> [PAGE TEXT]

MID-AUGUST LUNCH


MID-AUGUST LUNCH

Dir. Gianni Di Gregorio (2008); 75 min

FRIDAY, August 1st at 7 & 9:30pm

SATURDAY, August 2nd at 7 & 9:30pm

SUNDAY, August 3rd at 3pm

After penning the screenplay for 2008’s highly esteemed modern mafia film, Gomorrah, Gianni Di Gregorio set to creating a film all his own. Di Gregorio would write, direct, and star in Mid-August Lunch, a delicious portrait of a summer holiday which was actually shot in Di Gregorio’s real apartment and of which the average age of the cast would be 80. Di Gregorio stars as Gianni, who spends his days sipping white wine and doting on his somewhat demanding 93-year old mother in their shared apartment in Rome. August fifteenth, the Catholic feast day of the Assumption of Mary into Heaven (Ferragosto), marks the start of Italy’s vacation period when most businesses and shops are closed. Everyone around Gianni wants to leave the city for summer and due to some combination of his kind nature, guilt, and a couple of bribes, Gianni ends up taking in three more mothers for the holiday. Gianni makes the best of what he has and scrambles around town to put together a proper meal for everybody, succumbing only once to the stress of taking care of four mothers when he casually slips some sleeping pills into their chamomile tea. Winner of the 2008 debut director prize at the Venice film festival, at age 60, Di Gregorio serves up a rare Italian arthouse hit pitch-perfect in its dignity, humor, and unanticipated ability to move its audience.

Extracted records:

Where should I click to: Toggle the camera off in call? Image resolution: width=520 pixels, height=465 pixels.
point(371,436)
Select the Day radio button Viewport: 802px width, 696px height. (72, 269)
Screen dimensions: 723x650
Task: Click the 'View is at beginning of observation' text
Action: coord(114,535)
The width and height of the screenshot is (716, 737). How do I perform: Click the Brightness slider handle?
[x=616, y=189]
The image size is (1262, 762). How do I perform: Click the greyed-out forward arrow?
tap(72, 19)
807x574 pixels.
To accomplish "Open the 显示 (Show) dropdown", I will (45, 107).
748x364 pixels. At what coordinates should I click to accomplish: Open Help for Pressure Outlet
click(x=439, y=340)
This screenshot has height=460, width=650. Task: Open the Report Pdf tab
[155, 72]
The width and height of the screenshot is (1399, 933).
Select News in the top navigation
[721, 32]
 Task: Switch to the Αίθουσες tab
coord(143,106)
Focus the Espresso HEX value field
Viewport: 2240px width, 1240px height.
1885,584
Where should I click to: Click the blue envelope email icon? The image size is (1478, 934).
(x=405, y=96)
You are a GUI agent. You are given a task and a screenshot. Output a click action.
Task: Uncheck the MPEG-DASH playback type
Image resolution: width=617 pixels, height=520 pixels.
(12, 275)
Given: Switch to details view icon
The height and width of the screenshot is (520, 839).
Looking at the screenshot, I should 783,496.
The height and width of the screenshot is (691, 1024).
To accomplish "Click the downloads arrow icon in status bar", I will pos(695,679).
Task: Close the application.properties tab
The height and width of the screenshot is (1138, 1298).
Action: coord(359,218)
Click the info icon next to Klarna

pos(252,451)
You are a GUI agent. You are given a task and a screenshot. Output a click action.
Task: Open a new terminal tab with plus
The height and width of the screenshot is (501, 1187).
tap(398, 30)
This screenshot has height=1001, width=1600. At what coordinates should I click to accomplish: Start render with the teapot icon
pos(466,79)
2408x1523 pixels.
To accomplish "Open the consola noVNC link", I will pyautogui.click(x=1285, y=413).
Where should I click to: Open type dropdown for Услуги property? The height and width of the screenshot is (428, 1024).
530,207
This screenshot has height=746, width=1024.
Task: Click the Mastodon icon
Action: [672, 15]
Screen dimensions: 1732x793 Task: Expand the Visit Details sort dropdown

> [TASK DIRECTIONS]
Copy out the Mid-August Lunch listing in full, word for word, without changing anything.

> [WRITTEN SOLUTION]
MID-AUGUST LUNCH


MID-AUGUST LUNCH

Dir. Gianni Di Gregorio (2008); 75 min

FRIDAY, August 1st at 7 & 9:30pm

SATURDAY, August 2nd at 7 & 9:30pm

SUNDAY, August 3rd at 3pm

After penning the screenplay for 2008’s highly esteemed modern mafia film, Gomorrah, Gianni Di Gregorio set to creating a film all his own. Di Gregorio would write, direct, and star in Mid-August Lunch, a delicious portrait of a summer holiday which was actually shot in Di Gregorio’s real apartment and of which the average age of the cast would be 80. Di Gregorio stars as Gianni, who spends his days sipping white wine and doting on his somewhat demanding 93-year old mother in their shared apartment in Rome. August fifteenth, the Catholic feast day of the Assumption of Mary into Heaven (Ferragosto), marks the start of Italy’s vacation period when most businesses and shops are closed. Everyone around Gianni wants to leave the city for summer and due to some combination of his kind nature, guilt, and a couple of bribes, Gianni ends up taking in three more mothers for the holiday. Gianni makes the best of what he has and scrambles around town to put together a proper meal for everybody, succumbing only once to the stress of taking care of four mothers when he casually slips some sleeping pills into their chamomile tea. Winner of the 2008 debut director prize at the Venice film festival, at age 60, Di Gregorio serves up a rare Italian arthouse hit pitch-perfect in its dignity, humor, and unanticipated ability to move its audience.